## WRITTEN REQUEST
Write out all of the rows below word for word, keeping every line in its original order.

-------

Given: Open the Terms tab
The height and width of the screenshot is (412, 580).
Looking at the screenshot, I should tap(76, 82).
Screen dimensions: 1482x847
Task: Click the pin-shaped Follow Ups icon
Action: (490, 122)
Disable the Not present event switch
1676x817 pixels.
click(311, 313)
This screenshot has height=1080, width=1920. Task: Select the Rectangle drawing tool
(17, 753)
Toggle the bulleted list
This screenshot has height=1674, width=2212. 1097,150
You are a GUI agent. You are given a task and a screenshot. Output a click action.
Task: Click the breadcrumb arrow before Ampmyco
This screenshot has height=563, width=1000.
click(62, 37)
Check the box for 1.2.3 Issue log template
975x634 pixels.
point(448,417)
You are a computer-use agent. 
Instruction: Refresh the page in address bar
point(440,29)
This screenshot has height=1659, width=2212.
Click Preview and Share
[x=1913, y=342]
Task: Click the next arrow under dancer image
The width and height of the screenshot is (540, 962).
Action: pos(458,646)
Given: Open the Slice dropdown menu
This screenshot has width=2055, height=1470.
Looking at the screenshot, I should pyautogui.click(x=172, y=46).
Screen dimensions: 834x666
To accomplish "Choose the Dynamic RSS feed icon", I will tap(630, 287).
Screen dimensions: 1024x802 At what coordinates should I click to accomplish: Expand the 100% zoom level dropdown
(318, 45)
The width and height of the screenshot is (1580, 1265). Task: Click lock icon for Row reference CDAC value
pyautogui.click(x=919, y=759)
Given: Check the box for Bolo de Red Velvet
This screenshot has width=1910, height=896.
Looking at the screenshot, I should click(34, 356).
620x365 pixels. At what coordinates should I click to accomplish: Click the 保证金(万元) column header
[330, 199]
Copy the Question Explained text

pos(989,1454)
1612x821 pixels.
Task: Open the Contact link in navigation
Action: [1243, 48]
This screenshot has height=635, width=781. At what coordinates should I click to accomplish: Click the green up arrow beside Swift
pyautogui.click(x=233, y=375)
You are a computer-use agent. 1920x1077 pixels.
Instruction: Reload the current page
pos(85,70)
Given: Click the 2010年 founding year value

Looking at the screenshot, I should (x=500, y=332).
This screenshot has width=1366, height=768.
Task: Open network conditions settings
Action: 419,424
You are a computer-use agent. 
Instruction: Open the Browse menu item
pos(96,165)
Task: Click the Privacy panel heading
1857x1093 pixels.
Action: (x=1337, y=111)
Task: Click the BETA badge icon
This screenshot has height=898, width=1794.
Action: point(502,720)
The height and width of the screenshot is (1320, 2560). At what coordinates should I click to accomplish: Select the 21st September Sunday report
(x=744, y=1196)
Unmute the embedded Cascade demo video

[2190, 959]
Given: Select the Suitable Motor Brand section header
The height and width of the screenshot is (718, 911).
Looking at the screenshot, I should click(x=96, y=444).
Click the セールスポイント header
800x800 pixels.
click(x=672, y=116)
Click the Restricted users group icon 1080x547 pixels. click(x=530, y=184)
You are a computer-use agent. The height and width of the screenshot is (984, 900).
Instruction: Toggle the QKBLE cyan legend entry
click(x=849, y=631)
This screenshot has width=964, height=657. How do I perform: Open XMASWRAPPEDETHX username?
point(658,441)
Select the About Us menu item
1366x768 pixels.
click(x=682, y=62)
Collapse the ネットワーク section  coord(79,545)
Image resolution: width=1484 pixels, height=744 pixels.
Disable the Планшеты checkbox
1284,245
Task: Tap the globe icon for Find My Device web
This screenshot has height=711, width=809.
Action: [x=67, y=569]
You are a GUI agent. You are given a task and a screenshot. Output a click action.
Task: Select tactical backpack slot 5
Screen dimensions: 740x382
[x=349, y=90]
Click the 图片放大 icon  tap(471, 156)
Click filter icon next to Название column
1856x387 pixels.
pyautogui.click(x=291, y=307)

-------

## CORRECT OUTPUT
Given: Open the Terms tab
The height and width of the screenshot is (412, 580).
Looking at the screenshot, I should tap(76, 82).
Screen dimensions: 1482x847
Task: Click the pin-shaped Follow Ups icon
Action: (490, 122)
Disable the Not present event switch
1676x817 pixels.
click(311, 313)
This screenshot has height=1080, width=1920. Task: Select the Rectangle drawing tool
(17, 753)
Toggle the bulleted list
This screenshot has height=1674, width=2212. 1097,150
You are a GUI agent. You are given a task and a screenshot. Output a click action.
Task: Click the breadcrumb arrow before Ampmyco
This screenshot has height=563, width=1000.
click(62, 37)
Check the box for 1.2.3 Issue log template
975x634 pixels.
point(448,417)
You are a computer-use agent. 
Instruction: Refresh the page in address bar
point(440,29)
This screenshot has height=1659, width=2212.
Click Preview and Share
[x=1913, y=342]
Task: Click the next arrow under dancer image
The width and height of the screenshot is (540, 962).
Action: pos(458,646)
Given: Open the Slice dropdown menu
This screenshot has width=2055, height=1470.
Looking at the screenshot, I should pyautogui.click(x=172, y=46).
Screen dimensions: 834x666
To accomplish "Choose the Dynamic RSS feed icon", I will tap(630, 287).
Screen dimensions: 1024x802 At what coordinates should I click to accomplish: Expand the 100% zoom level dropdown
(318, 45)
The width and height of the screenshot is (1580, 1265). Task: Click lock icon for Row reference CDAC value
pyautogui.click(x=919, y=759)
Given: Check the box for Bolo de Red Velvet
This screenshot has width=1910, height=896.
Looking at the screenshot, I should click(34, 356).
620x365 pixels. At what coordinates should I click to accomplish: Click the 保证金(万元) column header
[330, 199]
Copy the Question Explained text

pos(989,1454)
1612x821 pixels.
Task: Open the Contact link in navigation
Action: [1243, 48]
This screenshot has height=635, width=781. At what coordinates should I click to accomplish: Click the green up arrow beside Swift
pyautogui.click(x=233, y=375)
You are a computer-use agent. 1920x1077 pixels.
Instruction: Reload the current page
pos(85,70)
Given: Click the 2010年 founding year value

Looking at the screenshot, I should (x=500, y=332).
This screenshot has width=1366, height=768.
Task: Open network conditions settings
Action: 419,424
You are a computer-use agent. 
Instruction: Open the Browse menu item
pos(96,165)
Task: Click the Privacy panel heading
1857x1093 pixels.
Action: (x=1337, y=111)
Task: Click the BETA badge icon
This screenshot has height=898, width=1794.
Action: point(502,720)
The height and width of the screenshot is (1320, 2560). At what coordinates should I click to accomplish: Select the 21st September Sunday report
(x=744, y=1196)
Unmute the embedded Cascade demo video

[2190, 959]
Given: Select the Suitable Motor Brand section header
The height and width of the screenshot is (718, 911).
Looking at the screenshot, I should click(x=96, y=444).
Click the セールスポイント header
800x800 pixels.
click(x=672, y=116)
Click the Restricted users group icon 1080x547 pixels. click(x=530, y=184)
You are a computer-use agent. The height and width of the screenshot is (984, 900).
Instruction: Toggle the QKBLE cyan legend entry
click(x=849, y=631)
This screenshot has width=964, height=657. How do I perform: Open XMASWRAPPEDETHX username?
point(658,441)
Select the About Us menu item
1366x768 pixels.
click(x=682, y=62)
Collapse the ネットワーク section  coord(79,545)
Image resolution: width=1484 pixels, height=744 pixels.
Disable the Планшеты checkbox
1284,245
Task: Tap the globe icon for Find My Device web
This screenshot has height=711, width=809.
Action: [x=67, y=569]
You are a GUI agent. You are given a task and a screenshot. Output a click action.
Task: Select tactical backpack slot 5
Screen dimensions: 740x382
[x=349, y=90]
Click the 图片放大 icon  tap(471, 156)
Click filter icon next to Название column
1856x387 pixels.
pyautogui.click(x=291, y=307)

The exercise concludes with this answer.